The domains like I said in the comments above $$ u\circ \tau_c :\widetilde{\Omega}_1 \to \mathbb{R}, $$ knowing $u: \Omega\to \mathbb{R}$, we must have $$ \tau_c : \widetilde{\Omega}_1 \to \Omega, $$ this is to say, $$ \Omega = \tau_c(\widetilde{\Omega}_1), $$ applying the inverse of the translation operator $\tau_{-c}$ on both sides: $$ \widetilde{\Omega}_1 = \tau_{-c}{\Omega} = \{x'\in \mathbb{R}^n : x' = x-c\text{ for some }x\in \Omega\}. $$ Similarly $\widetilde{\Omega}_2 = \delta_{1/\lambda}{\Omega}$. Both are the same with what you wrote in the comments.
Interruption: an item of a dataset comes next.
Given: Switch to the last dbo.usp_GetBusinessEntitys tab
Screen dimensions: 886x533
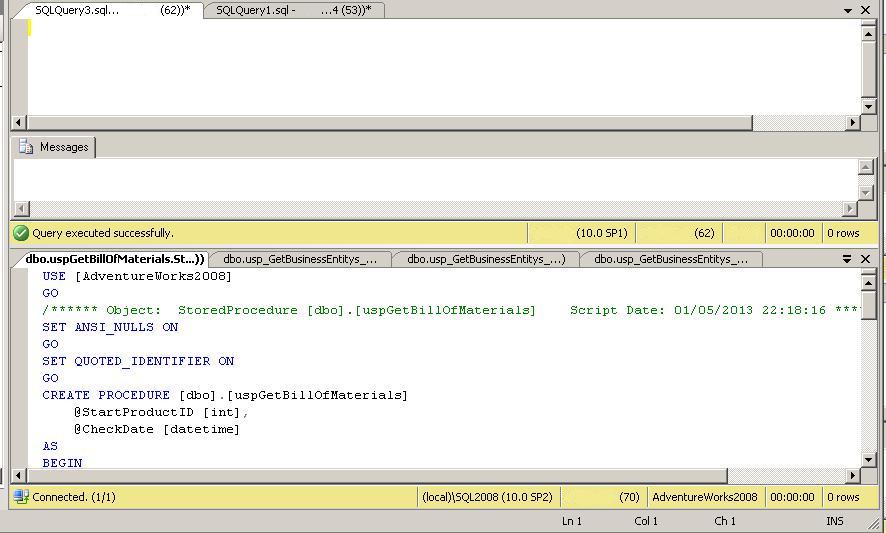Looking at the screenshot, I should [x=670, y=259].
Following this kind of notation will get you through more complicated coordinate change.
Also here is a comment for the differentiation you have in your question: notice in the new domain $\widetilde{\Omega}_1$, the differentiation should be with respect to $x'\in \widetilde{\Omega}_1$, not with respect to the original $x$ (just to avoid confusion of notations), the partial derivative should be: $$ \frac{\partial (u\circ \tau_c)(x')}{\partial x'} = \frac{\partial u(x)}{\partial x}\Bigg|_{x = \tau_c(x')}\cdot \frac{\partial x}{\partial x'}\Bigg|_{x = \tau_c(x')} = \frac{\partial u(x)}{\partial x}\Bigg|_{x = \tau_c(x')}, $$ the new equation should be letting $(u\circ \tau_c)(x') = u_{c}$ $$ -\Delta_{x'} u_{c} = 0, \quad \text{ in } \widetilde{\Omega}_1,\\ u_{c}(x') = (g\circ \tau_c)(x') \quad \text{ on } \partial \widetilde{\Omega}_1. $$ Now do the same thing for the translation operator.